Step 1: Developing a Cancer Prevention Clinical Trial
In agent prevention or chemoprevention trials, people take medicines, vitamins, minerals or other supplements that researchers believe may lower the risk of a certain type of cancer. Many prevention trials are designed to compare a promising new agent with a standard one, or to no agent at all. Participants are randomly assigned to the study or control group.
Phase I chemoprevention trials are usually conducted in a small number of healthy participants or participants at increased risk for a particular type of cancer. The Phase I trials determine dose related safety and agent pharmacokinetic factors including absorption, distribution, metabolism, and excretion. They may also provide some information on agent efficacy.
Phase II chemoprevention trials are conducted in larger groups of participants who are at high risk for certain cancers to further evaluate agent efficacy. Important objectives of Phase II trials may involve identifying and/or validating the physiologic, genetic, or proteomic indicators of cancer risk known as biomarkers. Often Phase II will explore whether the study agent has a desired affect on these biomarkers. In this case, biomarkers can also be used as surrogate endpoints for cancer incidence when chemoprevention trials are unfeasible due to the large number of participants and the length of time required studying the process of preventing carcinogenesis.

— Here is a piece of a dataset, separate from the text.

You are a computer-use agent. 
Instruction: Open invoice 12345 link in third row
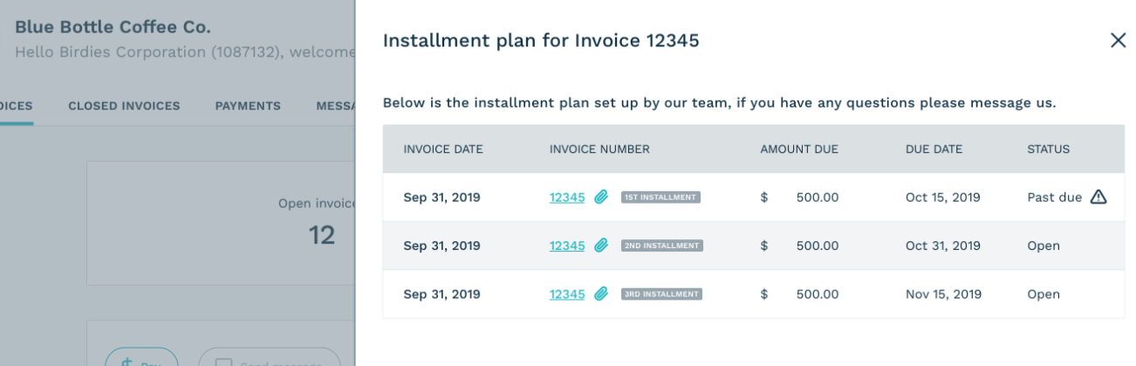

Phase III chemoprevention trials are conducted either in populations at high risk for specific cancers or with participants from the general population. Phase III trials are usually large scale, randomized, and controlled to determine the efficacy of an intervention. Phase III trials compare a promising new agent to the standard one or to no agent, using an intervention group, which takes the study agent, and a control group, which takes either a standard agent that is being compared with the study agent, or a look-alike pill that contains no active ingredient (placebo).
DCP also administers pre-clinical programs, including Rapid Access to Prevention Intervention Development Program, to foster cancer prevention agent development and move promising agents from in vitro and animal studies to early clinical trials.